# Exploratory Data Analysis: King County Housing

In [None]:
import warnings

warnings.filterwarnings("ignore")

import pandas as pd
import numpy as np
import matplotlib.pyplot as plt
import matplotlib.ticker as ticker
import seaborn as sns
from matplotlib.ticker import PercentFormatter

In [None]:
# configure default figure size and colors for matplotlib plots
plt.rcParams.update({ "figure.figsize" : (8, 5),"axes.facecolor" : "white", "axes.edgecolor":  "black"})
# set figure background color to white
plt.rcParams["figure.facecolor"]= "w"
# register pandas converters for handling datetime data in matplotlib
pd.plotting.register_matplotlib_converters()
# set pandas display option to format floating-point numbers to 3 decimal places
pd.set_option('display.float_format', lambda x: '%.3f' % x)
# seaborn whitegrid style for plots
sns.set_style("whitegrid")

In [None]:
df = pd.read_csv('data/prices.csv')
df2 = pd.read_csv('data/sales.csv')
df2.head()

In [None]:
# merge sales and prices data, drop and rename columns
merged_df = pd.merge(df, df2, left_on='id', right_on='house_id', how='inner')
merged_df = merged_df.drop(columns=['house_id'])
merged_df = merged_df.rename(columns={'id_x': 'id', 'id_y': 'sales_id'})
merged_df.head()

In [None]:
from geopy.geocoders import Nominatim
from tqdm import tqdm

# initialize Nominatim geocoder
geolocator = Nominatim(user_agent="housing_prices_app")

# function to reverse geocode coordinates to address
def reverse_geocode(lat, long):
    location = geolocator.reverse((lat, long))
    return location.address if location else None

# apply reverse geocoding to each row in the DataFrame
tqdm.pandas()  # view progress bar
merged_df['address'] = df.progress_apply(lambda row: reverse_geocode(row['lat'], row['long']), axis=1)
merged_df.to_csv('combined_data_with_address.csv', index=False)

In [None]:
merged_df = pd.read_csv('data/combined_data_with_address.csv')
merged_df.head()

In [None]:
print(merged_df.info())

In [None]:
# add a colum with price per square meter

merged_df['price_per_sqm'] = merged_df.price/(merged_df.sqft_living/10.764)
merged_df.head()

In [None]:
# function to format the y-axis labels
def format_price_in_100k(x, pos):
    return f'{x/100000:.0f}'

In [None]:
# check if there are duplicates in the id column
merged_df.duplicated('id').sum()

In [None]:
# create another df with only only one price per house (latest price)

# sort df by id and date
merged_df_sorted = merged_df.sort_values(by=['id', 'date'])

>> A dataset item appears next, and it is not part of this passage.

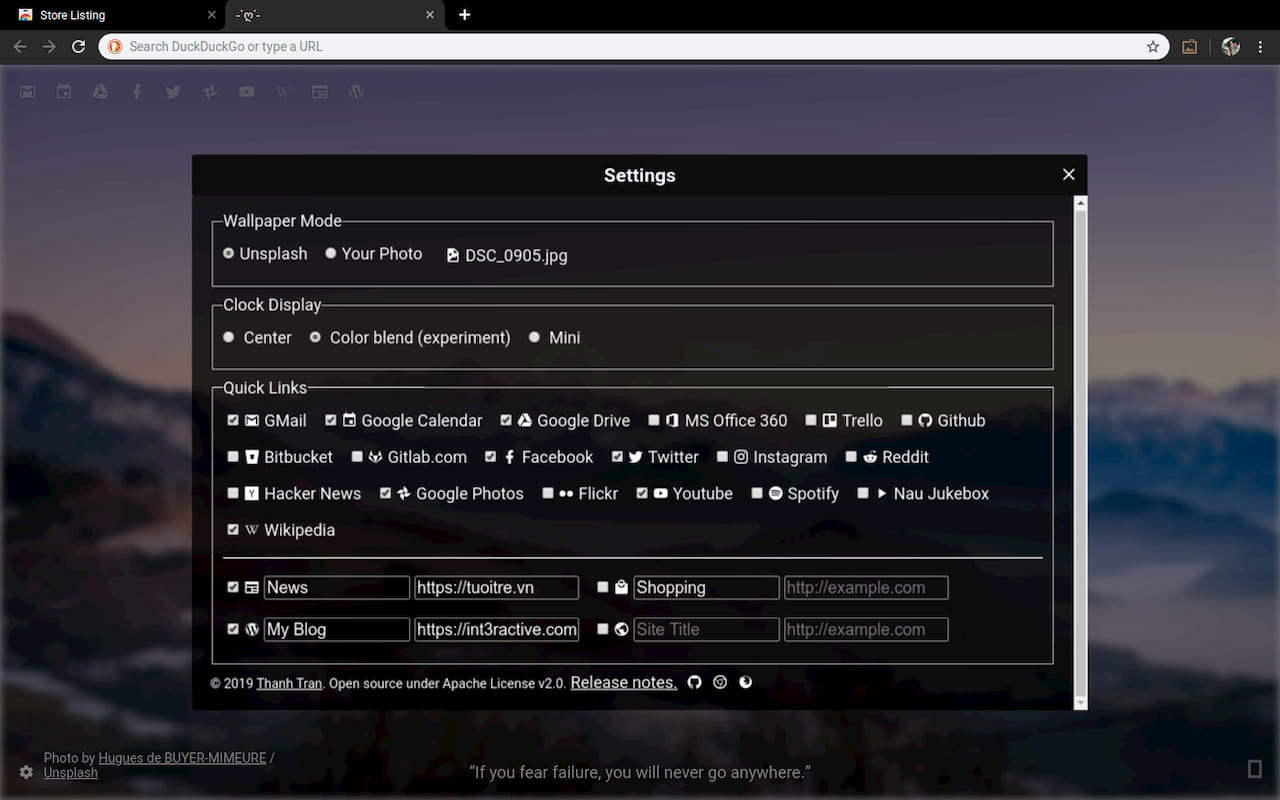
Task: Click the Twitter shortcut icon in top bar
Action: coord(173,92)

# keep only the last occurrence of each id
df_latest = merged_df_sorted.drop_duplicates(subset='id', keep='last')

# reset index
df_latest.reset_index(drop=True, inplace=True)

# check if there are duplicates in the id column
print(df_latest.duplicated('id').sum())
print(df_latest.info())

In [None]:
# boxplot for waterfront yes or no

# replace 0, 1 in waterfront with no, yes
merged_df['waterfront'] = merged_df['waterfront'].replace({0: 'No', 1: 'Yes'})

df_latest['waterfront'] = df_latest['waterfront'].replace({0: 'No', 1: 'Yes'})
df_latest.head()

In [None]:
# set up the boxplot
plt.figure(figsize=(8, 4.5))
sns.boxplot(x='waterfront', y='price_per_sqm', data=df_latest)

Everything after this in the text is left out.